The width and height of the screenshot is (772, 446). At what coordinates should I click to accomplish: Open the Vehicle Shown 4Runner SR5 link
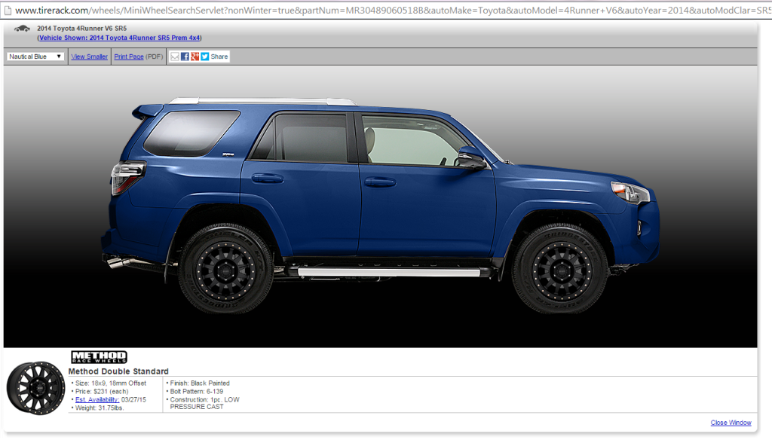(x=119, y=38)
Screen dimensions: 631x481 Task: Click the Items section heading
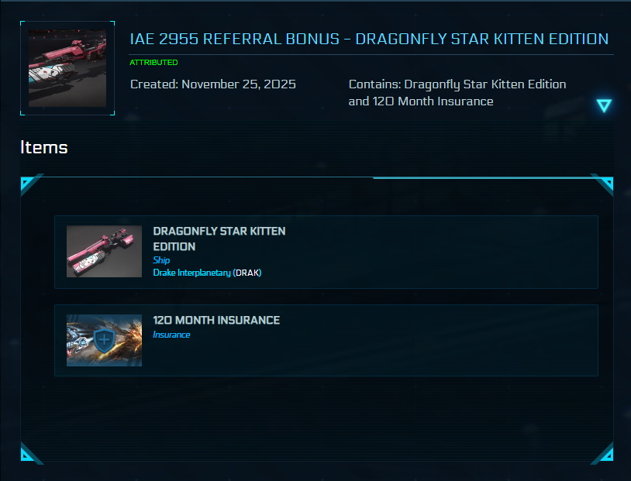pyautogui.click(x=44, y=147)

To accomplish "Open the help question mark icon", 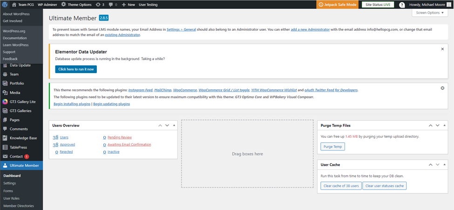I will [x=402, y=5].
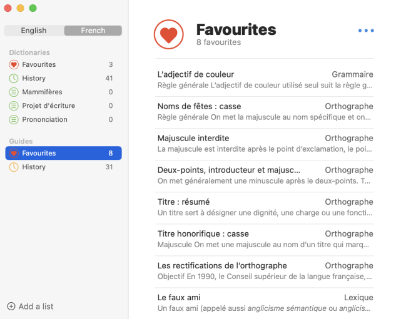Switch to the French language tab

pyautogui.click(x=93, y=31)
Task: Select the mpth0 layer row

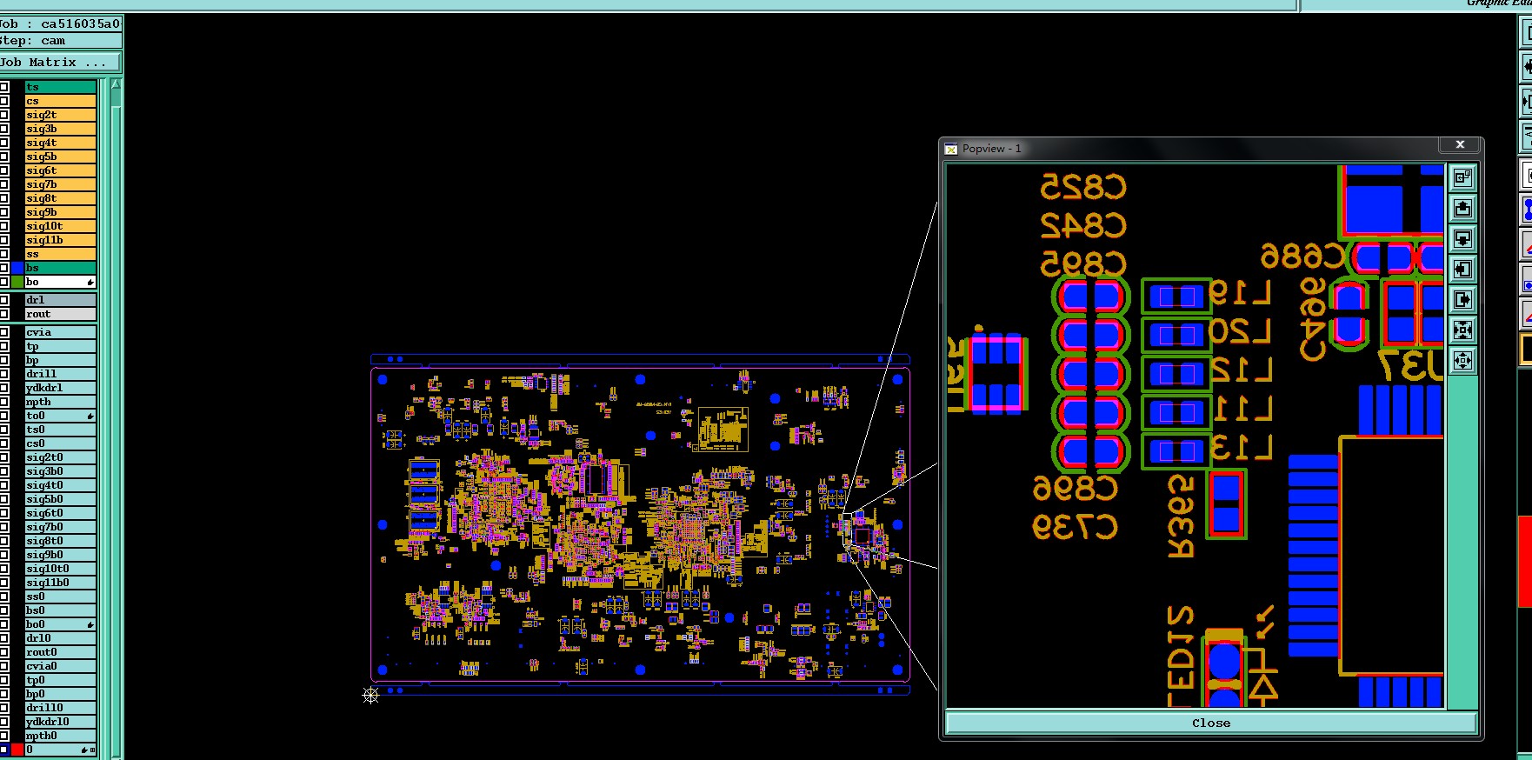Action: (60, 736)
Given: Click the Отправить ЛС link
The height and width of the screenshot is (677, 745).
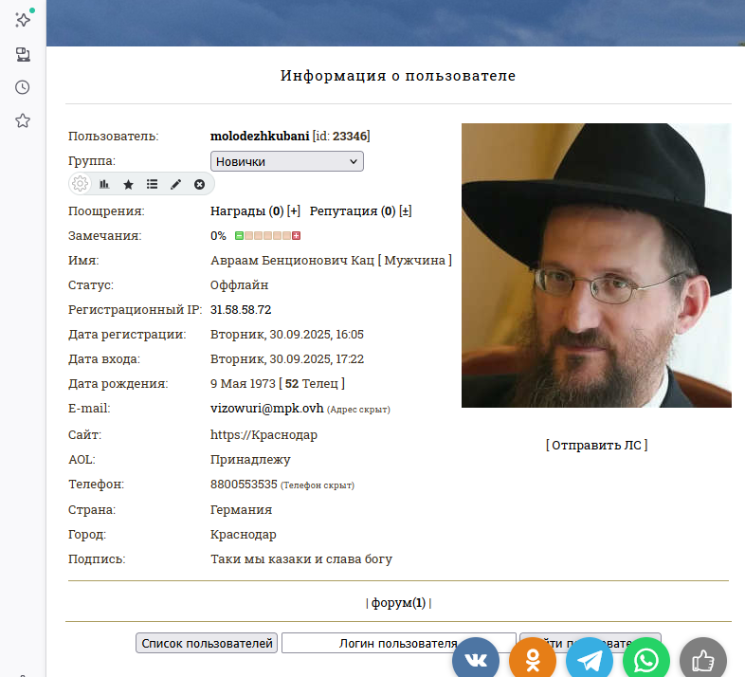Looking at the screenshot, I should click(596, 445).
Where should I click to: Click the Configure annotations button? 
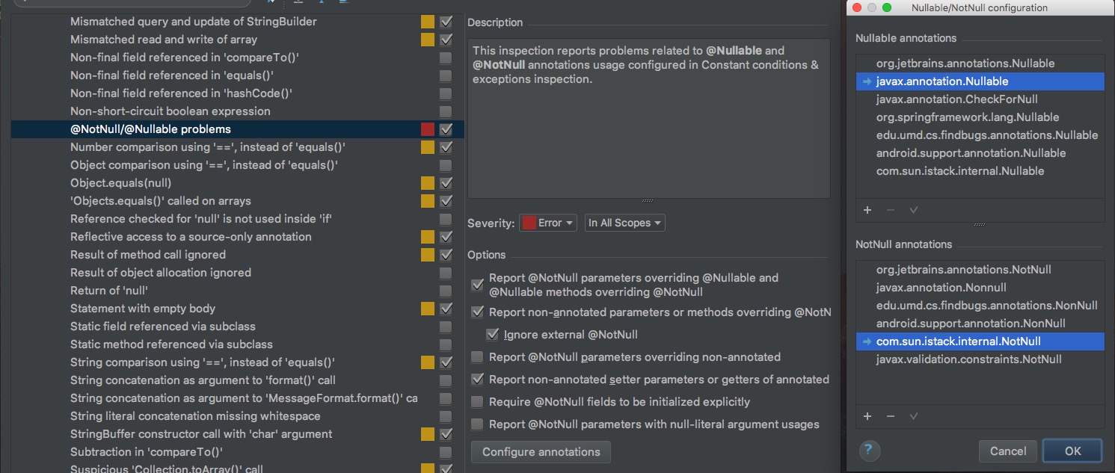click(x=541, y=452)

# # # #

Brief =>
Output the line containing "Where should I" and each line after it, through the end of the material, exactly as given. No pictures belong in the output.

Solved exercise =>
Where should I click to: Click the Configure annotations button? 
click(x=541, y=452)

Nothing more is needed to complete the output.